Pas de refrain, pas de pitié
Reptilia donne des coups de talons, grince des dents, et explose en une des attaques rock les plus serrées et épurées des années 2000 juste après que cette ligne de basse rampante se soit faufilée hors de l’ombre. Pas de montée en puissance, pas d’avertissement, juste The Strokes brandissant le cool désabusé de New York comme ils l’avaient toujours menacé de le faire. Au début de 2004, sorti en tant que deuxième single de Room on Fire, c’est la chanson qui a montré que la foudre pouvait frapper deux fois même avec une cigarette encore pendue aux lèvres.
Là où This Is Reptilia venait plus tranchant, plus fort, et plus affamé ; il était rempli d’un charme langoureux et de graisse garage. Comme des câbles électriques dans une bagarre, les guitares, offertes par Nick Valensi et Albert Hammond Jr., claquent et s’entrelacent. Bien que chirurgical, ce n’est pas flamboyant. Puis il y a Julian Casablancas, râpant à travers un mur de distorsion comme s’il essayait d’étrangler le micro pour le mettre en obéissance. Détaché mais désespéré, ironique mais fort. C’est une interprétation vocale si terne qu’elle fume.
Reptilia se distingue par sa résistance à s’égarer. Cette chanson ne contient aucune graisse superflue. Chaque mesure est crispée ; chaque note est nécessaire. Le refrain frappe fort. Comme si c’était juste un mardi de plus dans un purgatoire post-rupture, Julian chante, « The room is on fire as she’s fixing her hair. » Et pourtant, tu le crois. Le génie des Strokes est de faire ressentir le détachement comme une confession. Faire paraître l’apathie comme si elle pouvait t’écraser la poitrine.

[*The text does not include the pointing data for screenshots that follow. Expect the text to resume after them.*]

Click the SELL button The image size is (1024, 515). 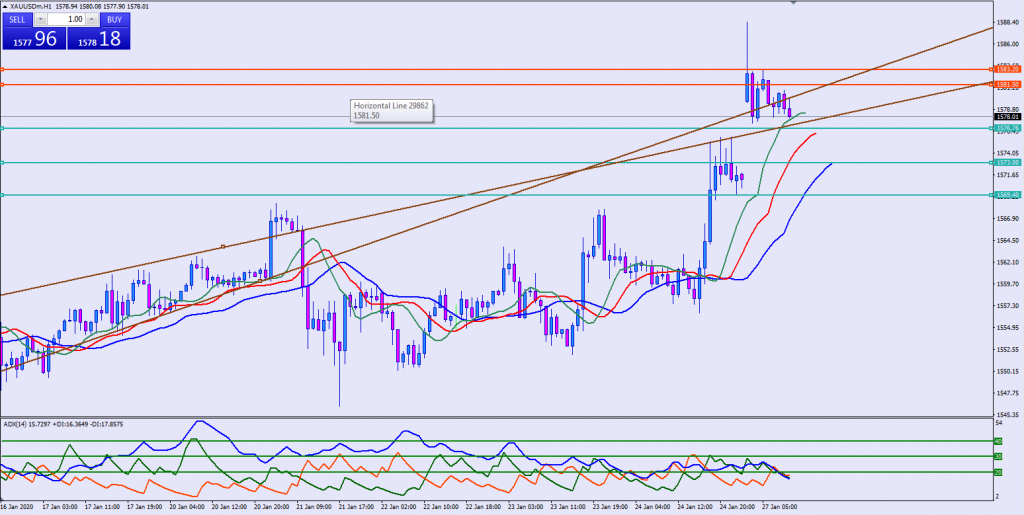(x=19, y=19)
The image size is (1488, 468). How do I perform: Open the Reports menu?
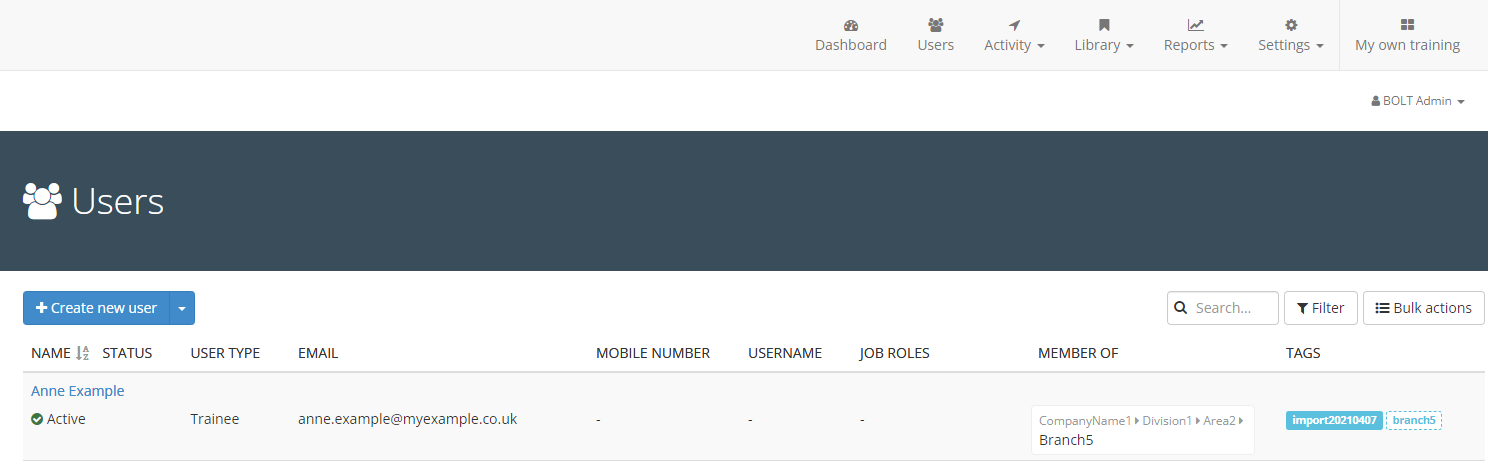click(1195, 45)
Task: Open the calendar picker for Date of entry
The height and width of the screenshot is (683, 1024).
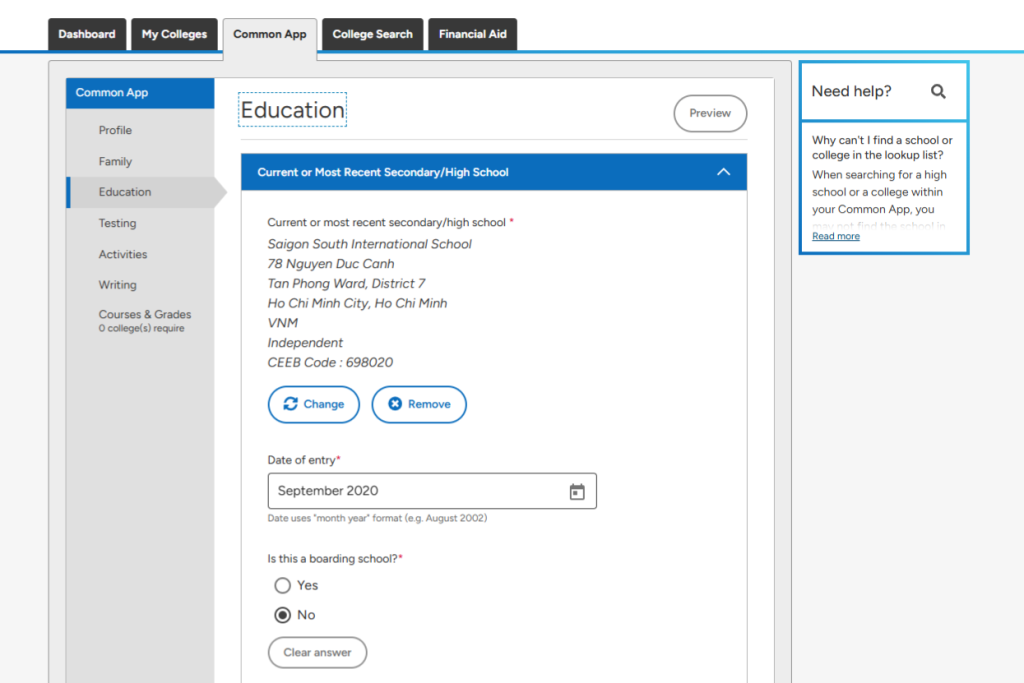Action: [577, 491]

Le rock était dans un étrange entre-deux à l’époque. Le mainstream étouffait dans un post-grunge beige tandis que le nu-metal s’étouffait dans sa propre rage. The Strokes ont montré comment se regarder dans le miroir sans flancher. La renaissance du sleaze indie a trouvé sa star brillante avec Reptilia, une chanson qui a redonné du grain à la musique guitare dépourvue de toute nostalgie. D’une manière qui ne demandait pas d’approbation, elle était contemporaine, froide, et cool.
Capturée en écrans partagés et regards vides, la vidéo de la chanson était une parfaite anti-glamour, sans histoire, sans éclat. Reptilia a toujours été moins une déclaration qu’une posture. Une chute sans blague. Un riff que tu fredonneras en faisant semblant de t’en foutre. Et deux décennies plus tard, il t’enlace encore la colonne vertébrale comme un souvenir que tu n’as pas cherché mais dont tu ne peux te défaire.